I’ve lived through a lot of resolution systems. Original D&D’s roll over THAC0, Basic Role Playing’s roll under percentages, Tunnels & Trolls’ roll high with a bunch of dice & adds. Either you wanted to roll high/low over a set number or you wanted to beat an opponent’s total. Dice Pools would change that– allowing for new calculation and manipulation tricks. But basically more dice was usually better since you checked each die to see if it gave you a success or not. Then you compared total successes.
Sometimes these have offered additional calculations like botches canceling successes, certain results having additional effects, building a pool, or checking for a wild die. Fading Suns has its Victory Point system where you want to roll under a set value, but you want to roll the highest possible number under. That’s a system, no matter how many times I play it, which doesn’t click with my brain. It brings me up short every time.
One of the revolutionary elements of PbtA which doesn’t get talked enough about is the simple, closed set dice rolling. You have relatively low stats (usually -2 to +3) added to a 2d6 roll. It’s quick, easy math. And with that, at a glance, you can see which band your result falls into. It’s a constant which has a huge impact on play– the base simplicity means checking what a move means or doing things like support actions after a roll doesn’t feel onerous.
Apocalypse Keys takes that set of bands for success and tweaks them in a super interesting way, one which completely changes the feel of play. You have a miss band, 7 or less, which has a fail which is usually out of your control— the GM Hard Move. Then there’s a sweet spot, 8-10, where you get everything you want. But then there’s the 11+, which has you going overboard, doing more in a dangerous way, or giving yourself into temptation and darkness. It’s the ‘Monkey’s Paw’ result. It works so well for powerful characters and those figures constantly tested by the world.

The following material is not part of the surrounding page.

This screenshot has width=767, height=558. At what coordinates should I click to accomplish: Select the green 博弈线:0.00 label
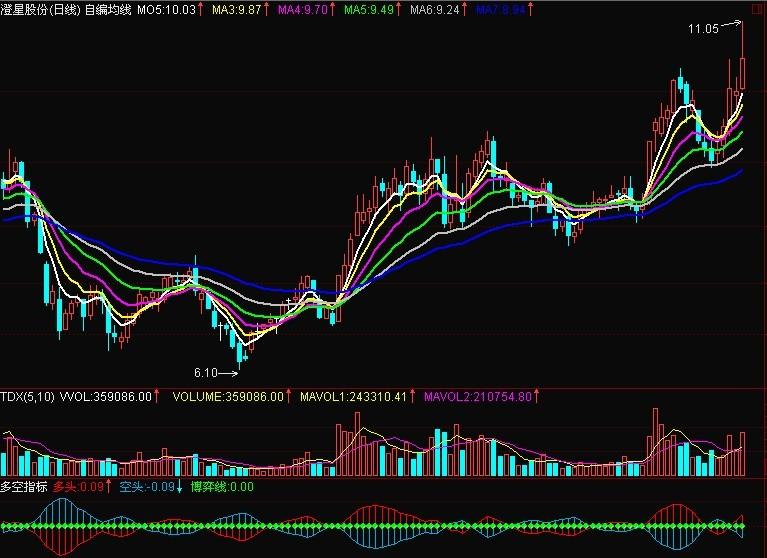click(223, 487)
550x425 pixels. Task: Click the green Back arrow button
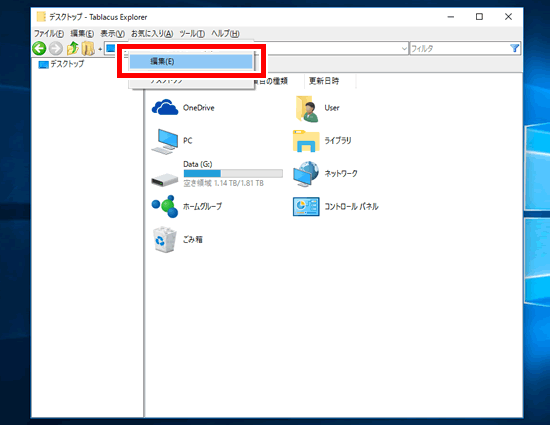click(x=39, y=48)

That works, in part, because you don’t have fixed stats. Instead you spend X Darkness Tokens and roll with that number. You can push your luck, spending a lot of tokens and likely overdoing things. But the secondary economy comes from creating those tokens for yourself as that process can cause drama and demonstrate character. But if you end up with too many tokens, your character’s problems deepen.
That loops creates interesting choices— but simple ones which don’t bog down flow. It’s dynamite at the table for me– I love the calculations and the ability to really gamble with what you’re doing. I’ve been thinking about an Exalted-like PbtA hack, where some moves have a base version and a heightened version, the latter using AK’s bands.
I've always done the: Desperate Success/Partial Success/Full Success/Critical bands myself for my game. Over success sounds.... interesting. Sometimes it is really hard to come up with a critical result...but an unintended consequence of succeeding too well? that could be fun.
I use the players choose if they fail, not dice. If you are ok with the consequences (and desperate successes have plenty) then you succeed... or you can choose to simply fail and move on with that.
Succeeding too well kind grooves to me. Thanks!